> Tarefa do exercício 1
Transcreva fielmente o trecho sobre arte e ciência, de "Essa superficialidade também" até "trabalho do artista.".
> Tarefa do exercício 2
No trecho sobre arte e ciência, que autores Tapio Makela evocou ao falar da urgência em se responsabilizar pelo ambiente?

Sem ter a noção dessa distância metodológica entre arte e ciência, e dos paradoxos que ela provoca, não é possível aproximar esses campos de maneira crítica, talvez nem sequer frutífera. O artista aparece como um agente que simplesmente dá a ver os efeitos de uma pesquisa na qual ele não está engajado. Nesse caso, seu papel não é o de um mero acessório pedagógico ou mercadológico? Um funcionário de divulgação? Ao focar esse nível superficial de envolvimento do público, o painel reuniu projetos de forma pouco empolgante.

Essa superficialidade também pode ser perigosa, como num caso apresentado pelo próprio Tapio Makela, sem que ele se desse conta. Tapio abriu oficialmente o painel com uma reprise da palestra que havia dado no sábado anterior, na distante Helsinki[6].  Evocando Guy Debord e Donna Haraway, ele falou da urgência em se responsabilizar pelo ambiente – de ser capaz de responder sobre e por ele. Para tanto, disse ser necessário que a informação ambiental seja apresentada de forma não só acessível, como também “esteticamente radical” – contrariando o que ele chamou de “pandaficação” da natureza. Nesse ponto entraria o trabalho do artista.

> Entradas listadas
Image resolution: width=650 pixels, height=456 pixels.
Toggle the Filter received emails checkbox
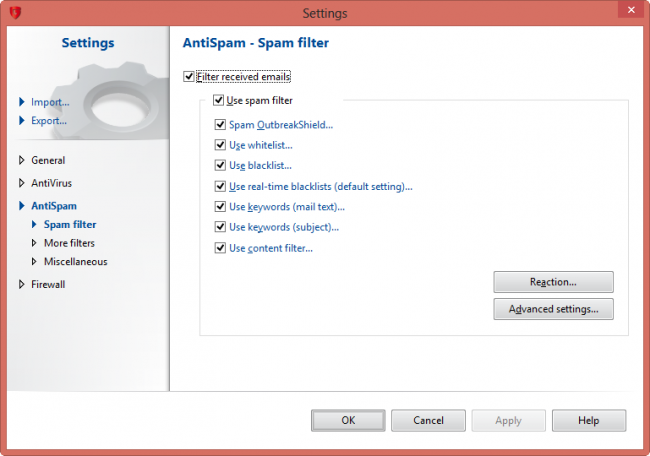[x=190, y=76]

* * *

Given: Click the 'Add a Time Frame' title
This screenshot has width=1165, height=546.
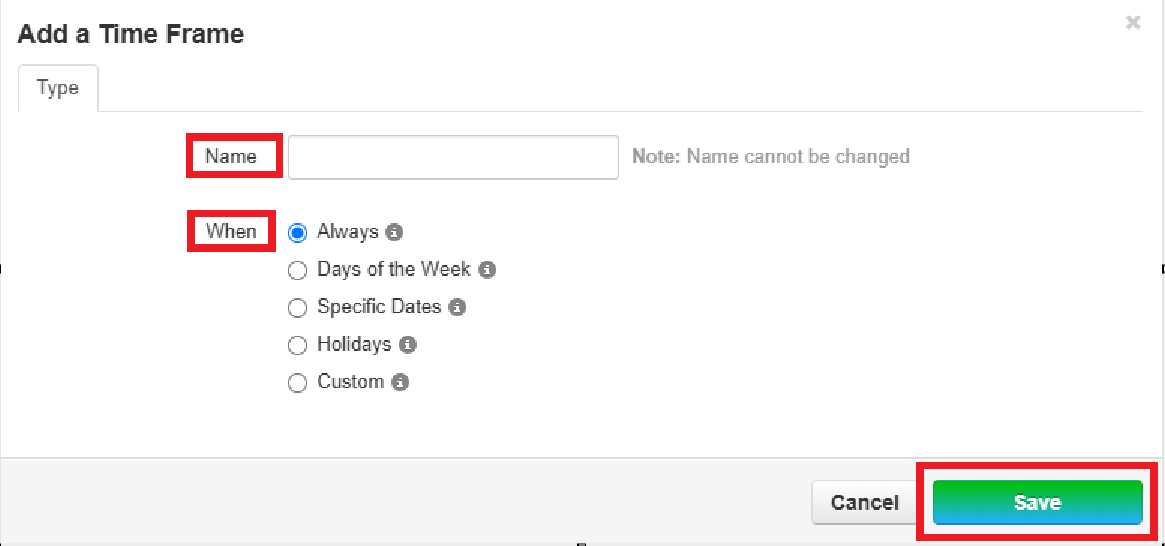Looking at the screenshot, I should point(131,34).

> Resultado final 1
Essa superficialidade também pode ser perigosa, como num caso apresentado pelo próprio Tapio Makela, sem que ele se desse conta. Tapio abriu oficialmente o painel com uma reprise da palestra que havia dado no sábado anterior, na distante Helsinki[6].  Evocando Guy Debord e Donna Haraway, ele falou da urgência em se responsabilizar pelo ambiente – de ser capaz de responder sobre e por ele. Para tanto, disse ser necessário que a informação ambiental seja apresentada de forma não só acessível, como também “esteticamente radical” – contrariando o que ele chamou de “pandaficação” da natureza. Nesse ponto entraria o trabalho do artista.

> Resultado final 2
Guy Debord e Donna Haraway.